The peaceful acceptance of the state of affairs in Egypt and our lack of tourists is a blessing, but it is a blessing that has come due to my efforts to reach that state and then allowing the holy whatever to do it’s work.  The Egyptians themselves appear to have that blessing as a natural gift.

Every morning at 7am exactly, the door of the house across the road opens and the sound of horseshoes on concrete echoes in the silent, empty street.  The owner is a Calesh Driver.  The horse spends the night in the small house with the family – I have only seen through the doorway of their house once.  To your eyes it would appear to be more of a stable than a home for humans.  He feeds the horse, waters the horse and then hitches the horse up to the calesh.  The driver’s wife comes out every morning to help him.  That man has followed the same routine every day of his life.  He has done it every morning without exception since January 2011.  He goes to work again this morning and he looks very peaceful about it.  But both he and I both know that it is most likely he will return tonight with empty pockets, as he has on so many nights since January 2011.

The same applies to the taxi drivers, the fellucca captains, the bazaar workers – all the workers who do not receive a weekly or monthly payment, but depend solely on the money earned from their day’s work.  The hotel and restaurant workers stay at home, they have been ‘laid off’ – an entirely different situation to what happened here during the Iraqi War.  That time the hotel workers asked if they could keep going to work without pay.  This time they accept the return is not coming – the hotels and restaurants themselves are mostly in darkness in Luxor.

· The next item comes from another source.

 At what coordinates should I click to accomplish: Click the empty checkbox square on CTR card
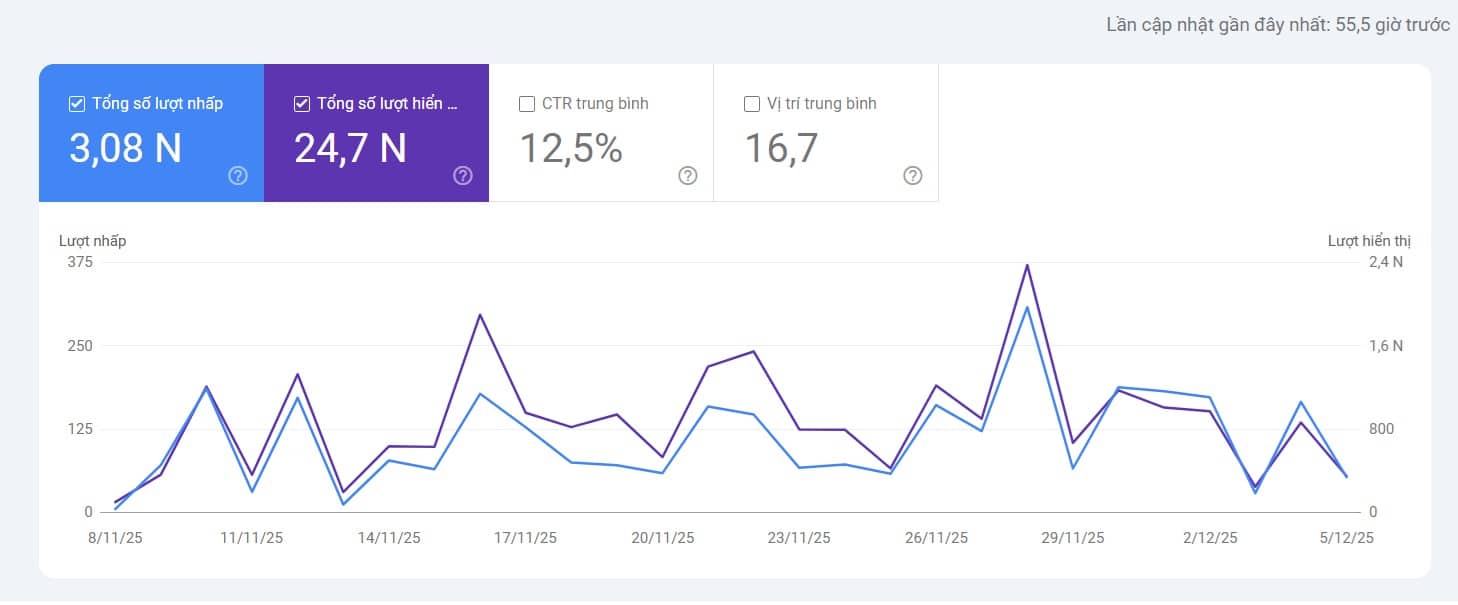[525, 103]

My guide, Mohamed thinks he will have to sell his car soon – he has sold everything else but held the car to the end as it is his transport to work when work comes.  But he is now out of time and the news of my new cancellations are going to hit him.  Even so, there is no new revolt happening in Luxor.  These people are not revolting, protesting and demanding – they are waiting an expecting a miracle.  So am I.

Among some, talk continues and work continues on ideas for improving Luxor and on trying to bring the tourists back.  There are meetings, options and ideas are discussed, plans are made.  That is very good – it brings hope and a feeling of ‘doing something’, a satisfying feeling of being involved, but that avenue of participation is not open to the majority who sit in silence in the ghost town that Luxor has become.

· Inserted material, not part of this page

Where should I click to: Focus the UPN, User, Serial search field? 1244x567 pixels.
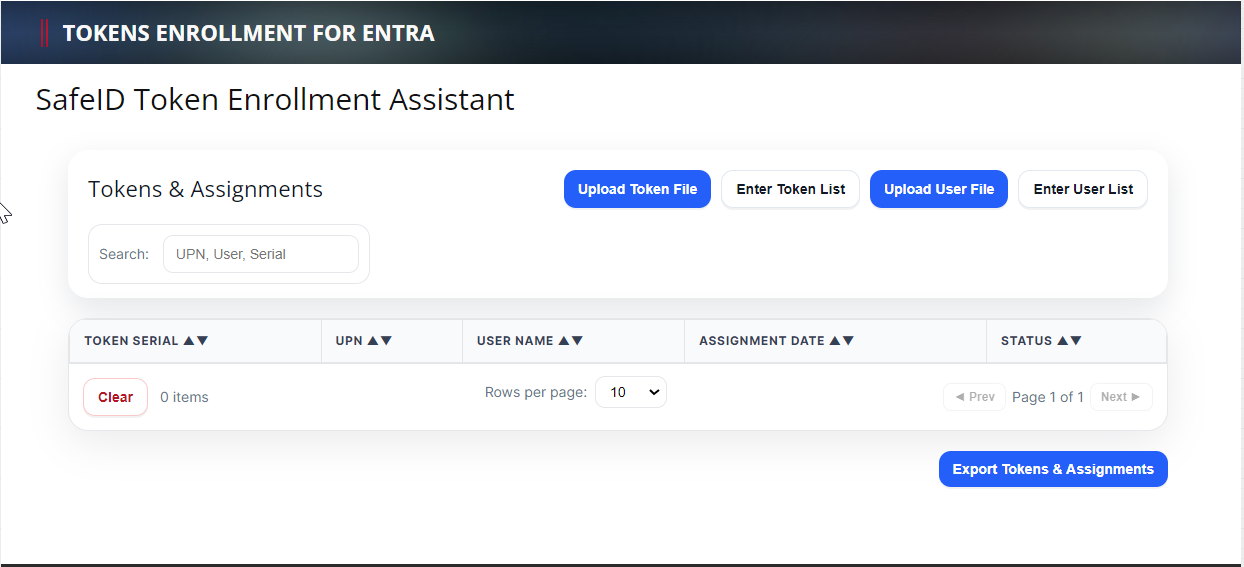pos(261,254)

Then I look at the American people.  The ‘non-essential’ people seriously, how can you describe a person as ‘non-essential’?) who have been sent home because those earning the big money once again show their blatant disregard and disrespect for the American people.  For a week or two they will experience the uncertainty of Luxor but their situation will be brief.  Their situation has to end sooner rather than later.  I saw the story on Facebook about the guy who showed up to cut the grass at the war memorial and got chucked out by the security.  I read the story of the woman buying her groceries with food stamps and the care she took before going to the shop, the care in making the list so she would be sure to buy only cheap but nourishing food within the confines of her stamps.  I read about the cost of the Irish referendum on abolishing the Senate, which failed and thought to myself “how many more idiotic projects are the Irish Government throwing money away on instead of using is more wisely in the people’s interest?

So, here I am in Egypt vacillating (lovely word) between the peacefulness and stillness of hopelessness (smiling cos I am not sure they go together actually) and then the anger I feel at the people in power across the world, governments and media personnel still taking home OBSCENE pay-checks earned from the misery, sweat, blood, guts and tears of the greater world population.  Those ones should be too ashamed to show their faces, but they are not – now there is where I lose my peace and my blood boils!

My personal miracle would be to see the mighty who care for nobody but themselves brought low, all the dirty cover-ups and secrets revealed, and a world where it would be natural for us to turn to our neighbour and say “how are you doing today?  Are you ok?  Let’s have a cup of tea…”  Now, wouldn’t that be something!